I mean, seriously, we were already so thankful for the medical insurance that brought our over $1,000,000 NT hospital bill down to only $50,000. But to think that had Alicia been born 20 years ago, we would have most likely only been able to allow her to stay in the hospital for 10 days and then what? Linda and I would have had to provide all the medical treatment and care for her at home. (On a side note, we've heard rumors that the government is considering cutting funding in preemie care so that insurance will go back to covering only 14 days of incubator usage. ARE YOU KIDDING?! Talk about sentencing these kids! But that's another soapbox for another time.)

And is it challenging and draining for Linda to schlep Alicia, her diapers, toys, bottles and formula multiple times a week to therapy? OF COURSE! But, am I grateful now for the availability of such therapy and the protocols and resources available in order to diagnose Alicia's need for said therapy so that we were able to get it so early for Alicia? OH, FOR DARN SURE.

So, Father, I'm sorry. I'm sorry that sometimes I take things for granted. I'm sorry that I think I'm entitled and that you're not doing enough. And I complain and whine that it's too hard! When, in reality, you have already done so much. Every day I'm sure there are countless things that you do for me and my family that I am quite unaware of and oblivious to.

Lord, I want to say thank you. Thank you for all the things that you have done and continue to do for us both seen and unseen, known and unknown. Thank you that nothing gets by you, and you know exactly what we need even before we are conscious of it.

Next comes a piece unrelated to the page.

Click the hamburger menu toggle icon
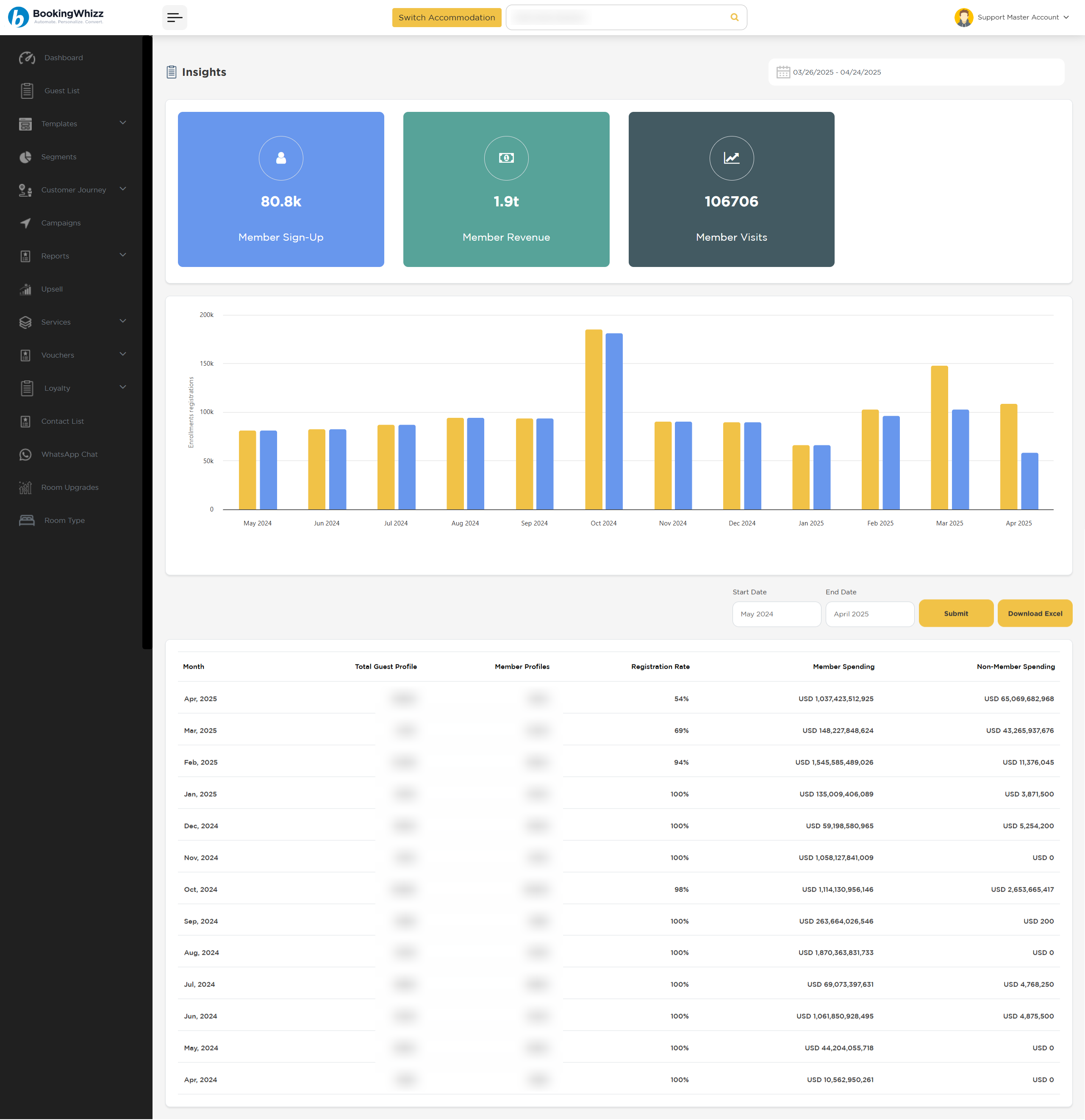Image resolution: width=1085 pixels, height=1120 pixels. tap(174, 18)
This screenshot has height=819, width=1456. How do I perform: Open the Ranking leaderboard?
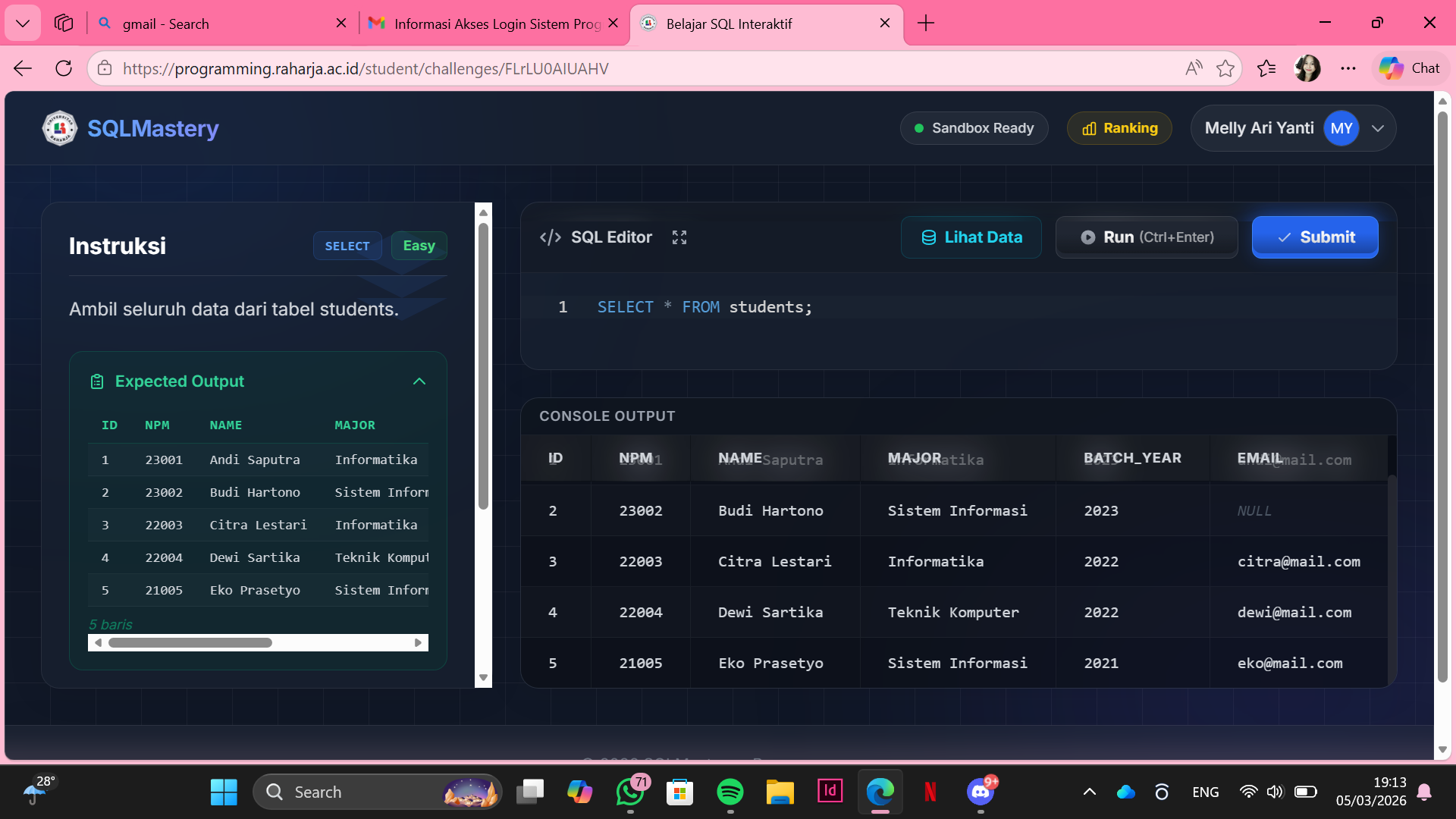(1119, 128)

Thank you for allowing Alicia to be born at a time such as this when medical information and knowledge is more developed. Thank you for providing insurance so that Alicia was able to and continues to be able to get the assistance that she needs without costing us an arm and a leg.


P.S. Here is on other amazing thing that Linda just pointed out to me after reading what I wrote above. Even if Alicia were born 20 years ago without the developed medical care and insurance, God's grace would have covered her and us even then. Things in the natural realm may have been more "difficult" or "challenging" but in the spiritual realm our God is the same God he was yesterday, today and will be tomorrow. So his grace would have been sufficient for us even Alicia were born back then. THANK YOU, LORD!

Only God knows why he had Alicia born at such a time as this. But see, that's actually the only thing that matters. God KNOWS. And he has plans for her. Plans to prosper her and not to harm her, plans to give us hope and a future.